ENTRIES SHOWN:
------------------------
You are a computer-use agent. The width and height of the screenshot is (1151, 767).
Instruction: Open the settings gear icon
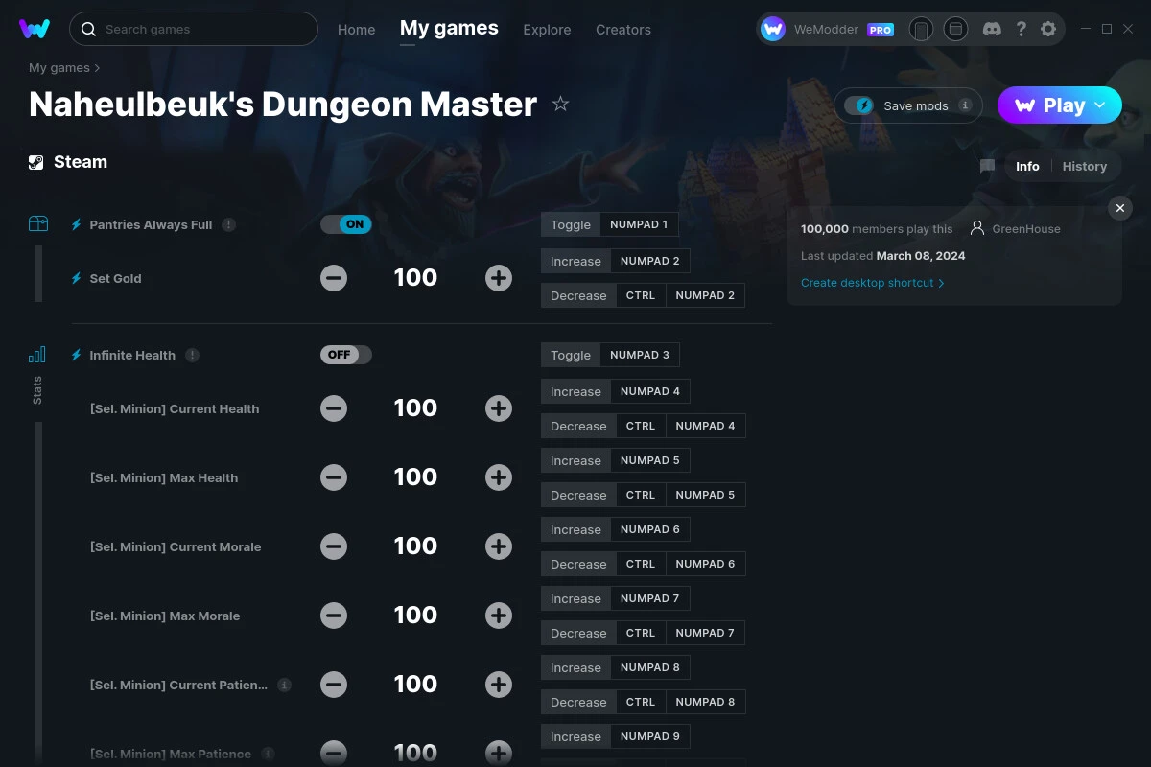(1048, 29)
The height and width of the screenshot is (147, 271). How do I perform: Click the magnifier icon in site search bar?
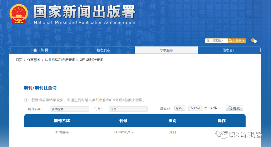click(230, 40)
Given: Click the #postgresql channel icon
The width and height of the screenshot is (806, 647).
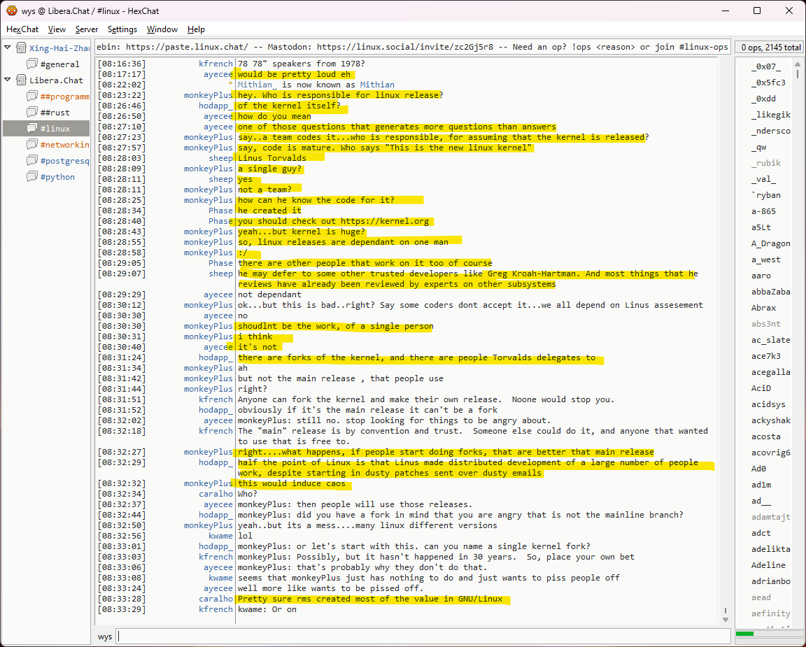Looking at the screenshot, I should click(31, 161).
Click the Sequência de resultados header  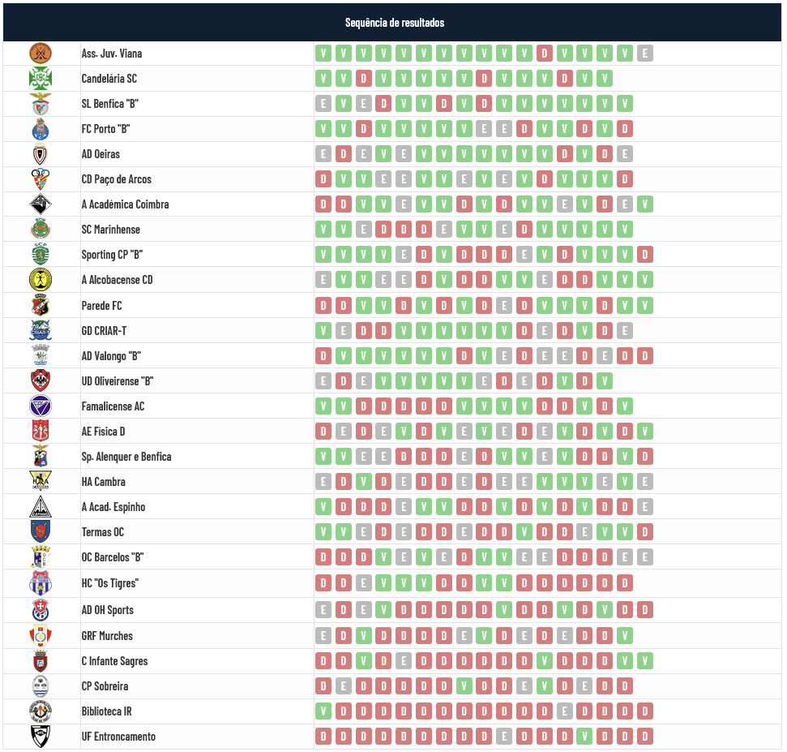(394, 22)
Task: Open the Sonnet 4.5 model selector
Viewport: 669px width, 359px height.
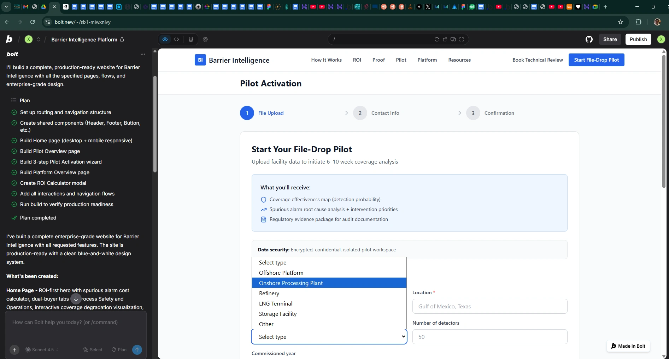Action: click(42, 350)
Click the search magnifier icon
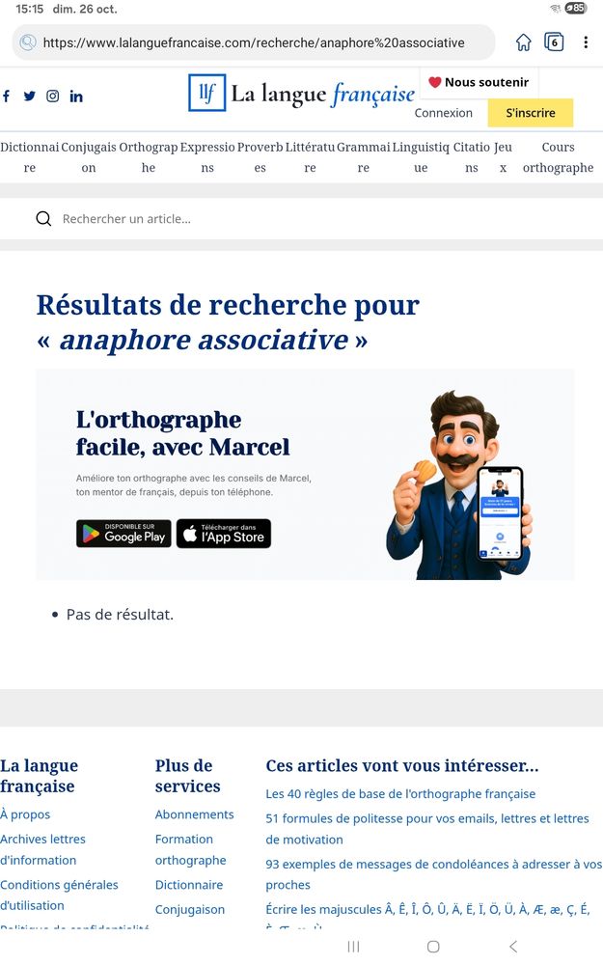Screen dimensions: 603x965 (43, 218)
------------------------
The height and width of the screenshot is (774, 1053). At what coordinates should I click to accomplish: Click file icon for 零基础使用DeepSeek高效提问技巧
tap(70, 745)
------------------------
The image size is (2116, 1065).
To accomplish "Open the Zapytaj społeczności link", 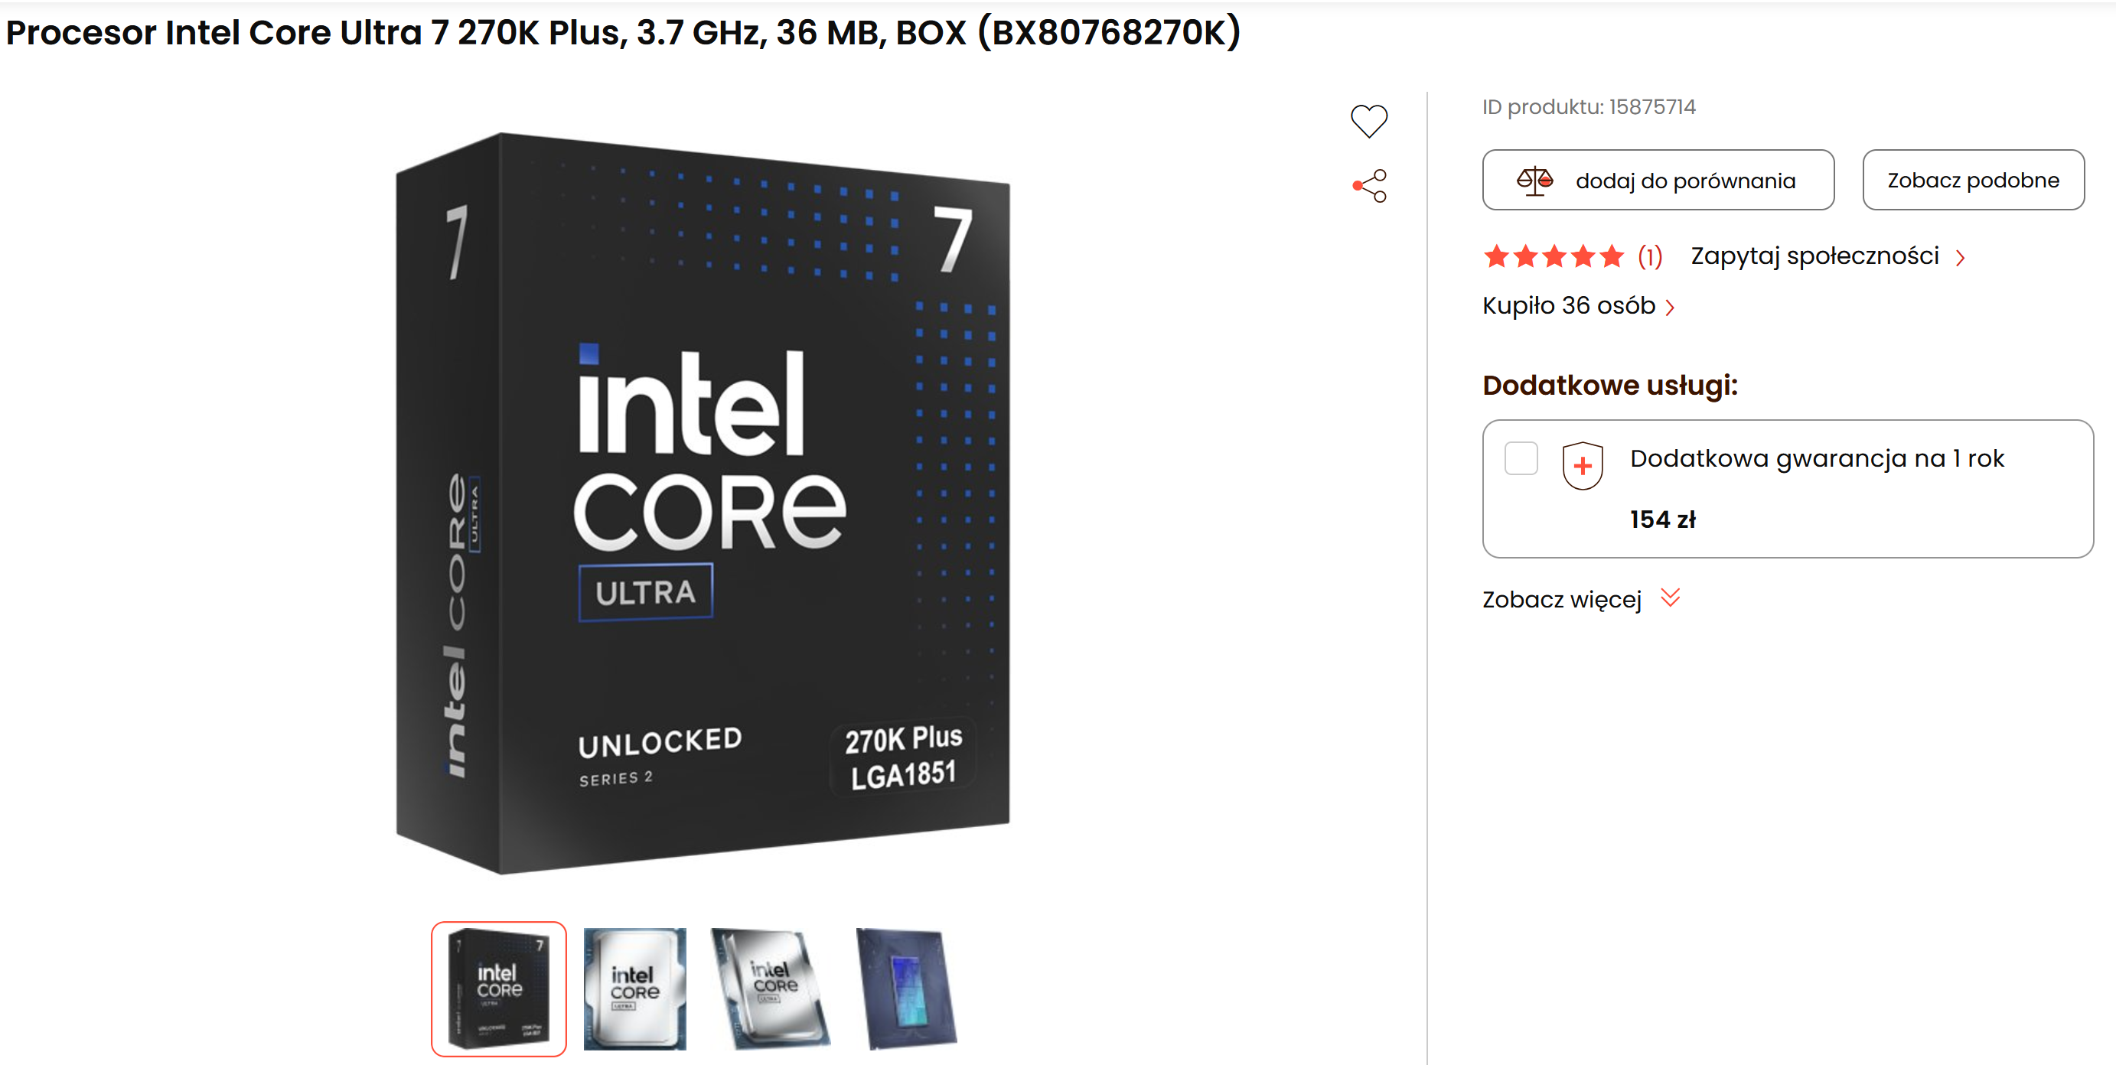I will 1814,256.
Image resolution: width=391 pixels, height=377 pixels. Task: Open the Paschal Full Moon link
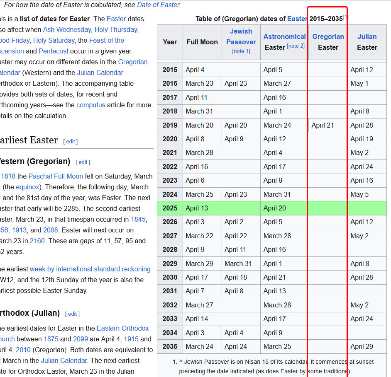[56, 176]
------------------------
WHAT THE TASK REQUIRES: Change "file icon" to "folder icon" in the data, starting at the line that has "The height and width of the screenshot is (774, 1053)." and stopping after the line that has "tap(70, 745)". Give back only those lines, with everything else left as it is.

RESPONSE TO THIS EXERCISE:
The height and width of the screenshot is (774, 1053). At what coordinates should I click to accomplish: Click folder icon for 零基础使用DeepSeek高效提问技巧
tap(70, 745)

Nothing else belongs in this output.